▶ EXERCISE OBJECTIVE: Count the lines below that contain the string "coordinates", and state only the number.

▶ DATA:
* BEGIN *
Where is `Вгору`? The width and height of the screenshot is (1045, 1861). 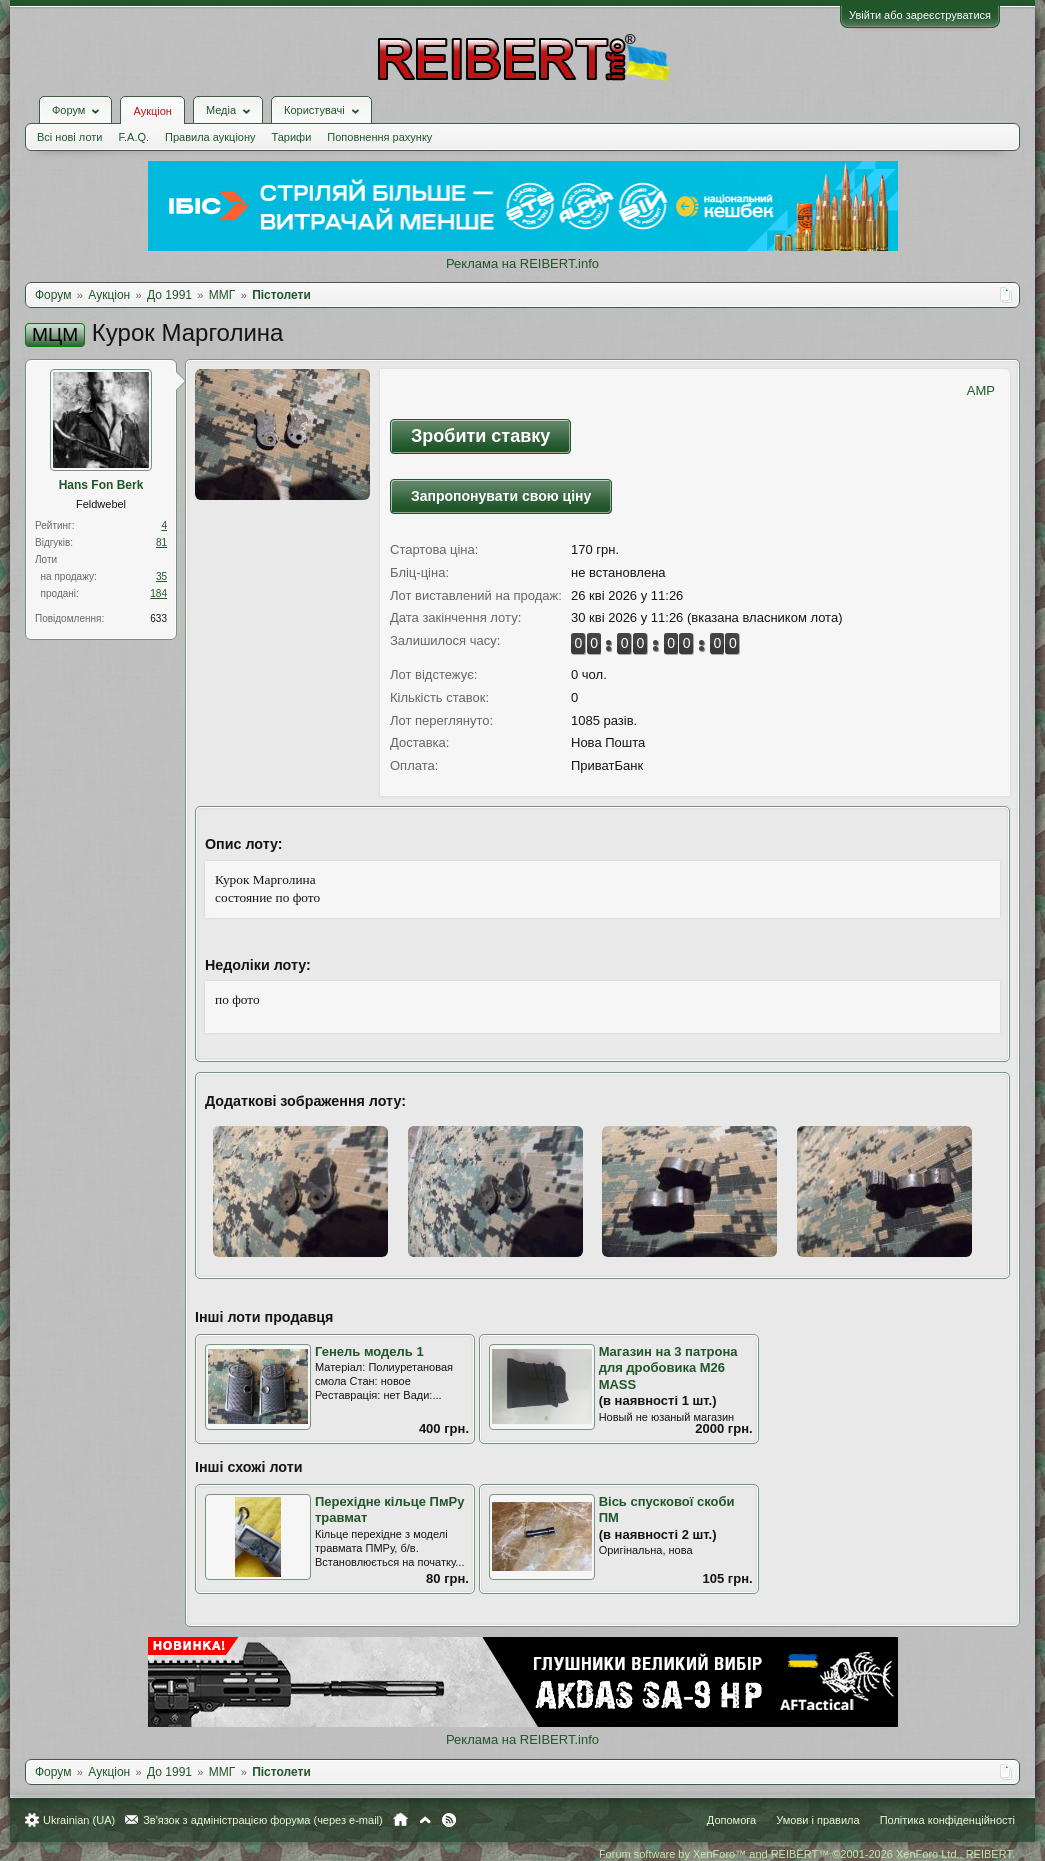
* END *
* BEGIN *
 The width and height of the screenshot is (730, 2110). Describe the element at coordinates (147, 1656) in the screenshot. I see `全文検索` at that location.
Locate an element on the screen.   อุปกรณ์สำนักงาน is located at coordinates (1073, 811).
* END *
* BEGIN *
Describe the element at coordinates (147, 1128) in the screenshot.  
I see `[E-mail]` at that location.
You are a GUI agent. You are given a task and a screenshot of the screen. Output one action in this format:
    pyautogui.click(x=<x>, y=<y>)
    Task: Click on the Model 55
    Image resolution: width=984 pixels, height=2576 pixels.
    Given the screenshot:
* END *
▶ ANSWER TO THIS PROBLEM: 3